Used to specify the URL path for which the cookie is valid.

Secure

If this attribute is set, the the cookie will only ever be submitted in the HTTPS requests.

HttpOnly

If this attribute is set, then the cookie cannot be directly accessed
via client-side JavaScript, although not all browsers support this
restriction.

HTTP Status Codes

Each HTTP response message must contain a status code in its
first line, indicating the result of the request. The status codes fall into five groups, accoding to the first digit of the code.

1xx - Informational.

2xx - The request was successful.

3xx - The client is redirected to a different resource.

4xx - The request contains an error of some kind.
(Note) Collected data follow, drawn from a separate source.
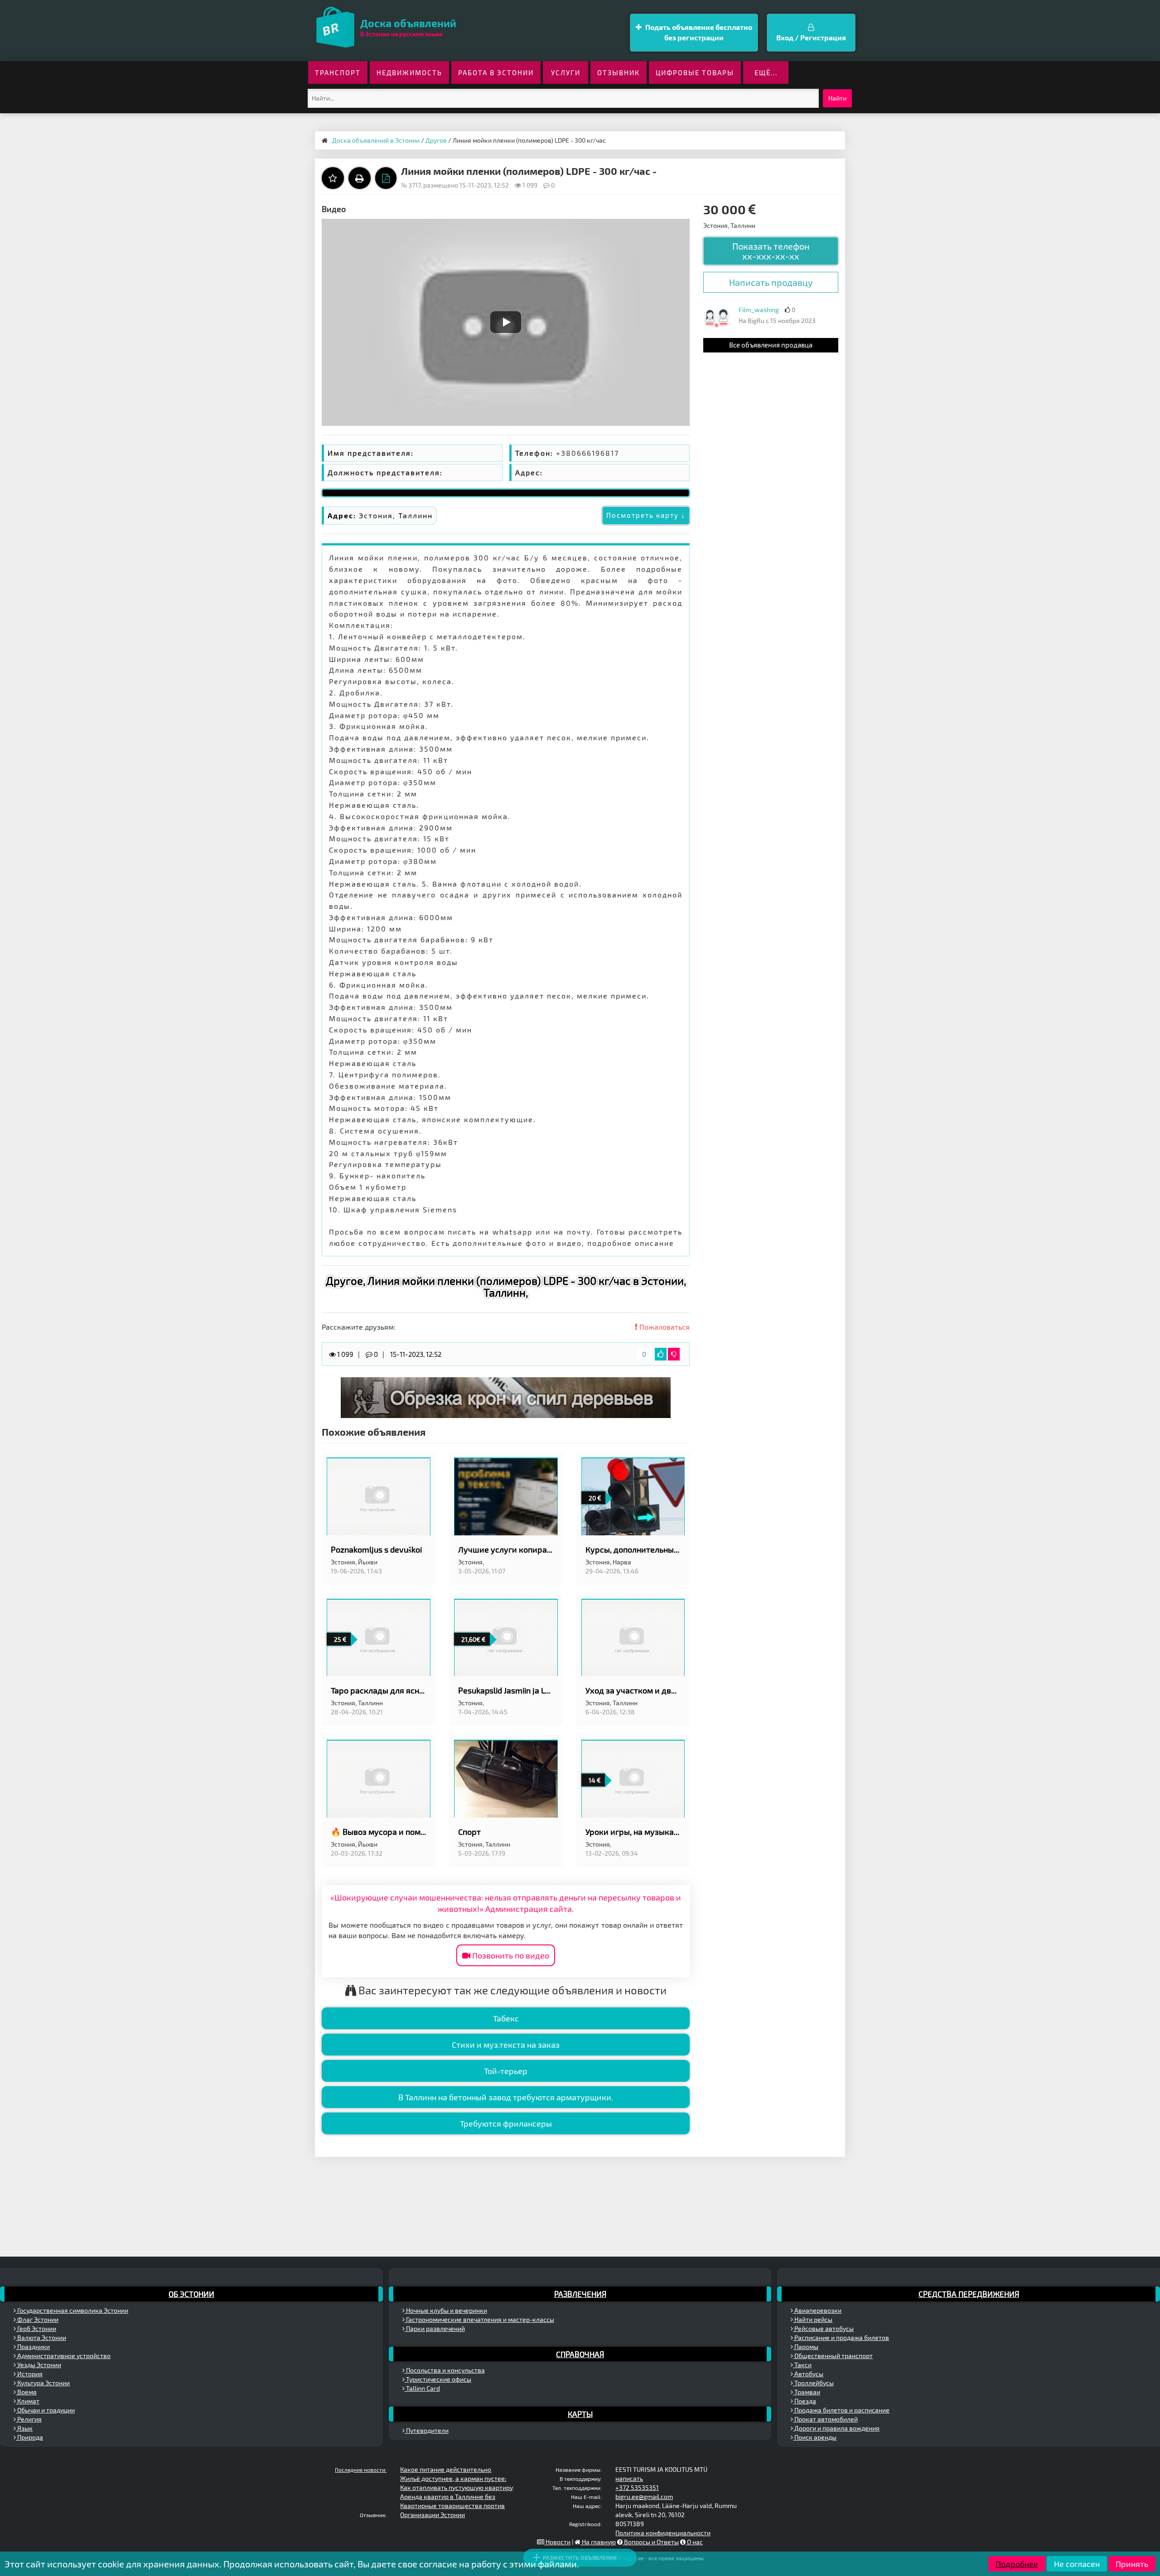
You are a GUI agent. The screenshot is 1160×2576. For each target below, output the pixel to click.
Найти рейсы (812, 2319)
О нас (694, 2542)
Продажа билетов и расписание (841, 2410)
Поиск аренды (814, 2437)
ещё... (766, 72)
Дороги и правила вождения (836, 2428)
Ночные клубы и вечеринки (446, 2310)
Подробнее (1017, 2564)
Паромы (805, 2346)
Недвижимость (409, 72)
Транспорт (338, 72)
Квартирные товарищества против (452, 2505)
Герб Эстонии (36, 2328)
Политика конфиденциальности (662, 2533)
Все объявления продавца (770, 345)
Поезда (804, 2401)
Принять (1132, 2564)
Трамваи (806, 2392)
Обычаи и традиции (45, 2410)
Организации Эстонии (432, 2514)
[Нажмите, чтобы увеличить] (716, 317)
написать (629, 2478)
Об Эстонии (191, 2293)
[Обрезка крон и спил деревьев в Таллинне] (506, 1396)
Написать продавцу (771, 282)
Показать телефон (771, 251)
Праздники (33, 2346)
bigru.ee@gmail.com (644, 2496)
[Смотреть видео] (506, 322)
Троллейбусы (813, 2383)
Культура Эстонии (43, 2383)
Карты (580, 2413)
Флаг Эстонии (37, 2319)
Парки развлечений (435, 2328)
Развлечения (580, 2293)
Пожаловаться (664, 1326)
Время (26, 2392)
5xx - The server encountered an error fulfilling the
request.

Below is a list of common HTTP status codes:

100 Continue

This response is sent in some circumstances
when a client submits a request containing a body. The response indicates that
the request headers were received and that the client should continue sending the body. The server will then return a second response when the request has been completed.

200 Ok

This indicates that the request was successful and
the response body contains the result of the request.

201 Created

This is returned in response to a PUT request
to indicate that the request was successful.

301 Moved Permanently

This redirects the browser permanently to a different URL, which is specified in the Location header. The client should use the new URL in the future rather than the original.

302 Found

This redirects the browser temporarily to a
different URL, which is specified in the Location header. The client should revert to the original URL in subsequent requests.

304 Not Modified

This instructs the browser to use its
cached copy of the requested resource. The server uses the If-Modified-Since and If-None-Match request headers to determine whether the client has the latest version of the resource.

400 Bad Request

This indicates that the client submitted
an invalid HTTP request. You will probably encounter this when you have
modified a request in certain invalid ways, for example by placing a space character into the URL.

401 Unauthorized

The server requires HTTP authentication before the request will be granted. The WWW-Authenticate header contains details of the type(s) of authentication supported.

403 Forbidden

This indicates that no one is allowed to
access the requested resource, regardless of authentication.

404 Not Found

This indicates that the requested resource does not exist.

405 Method Not Allowed

This indicates that the method used in the request is not supported for the specified URL. For example, you may
receive this status code if you attempt to use the PUT method where it is not supported.

413 Request Entity Too Large

If you are probing for buffer overflow vulnerabilities in native code, and so submitting long strings of data, this indicates that the body of your request is too large for the server to handle.

414 Request URI Too Long

Similar to the previous response, this indicates that the URL used in the request is too large for the server to handle.

500 Internal Server Error

This indicates that the server encountered an error fulfilling the request. This normally occurs when you have
submitted unexpected input that caused an unhandled error somewhere within the application's processing. You should review the full contents of the server's response closely for any details indicating the nature of the error.

503 Service Unavailable

This normally indicates that, although the web server itself is functioning and able to respond to requests,
the application accessed via the server is not responding. You should verify whether this is the result of any action that you have performed.

NOTE - SSL has now strictly been superseded by transport layer
security (TLS), but the latter is still normally referred to using the older
name.

HTTP Authentication

The HTTP protocol includes its own mechanisms for
authenticating users, using various authentication schemes, including:

Basic

This is a very simple authentication mechanism that sends user credentials as a Base64-encoded string in a request header with each message.

NTLM

This is a challenge-response mechanism and uses a version of the Windows NTLM protocol.

Digest

This is a challenge-response mechanism and uses MD5 checksums of a nonce with the user's credentials.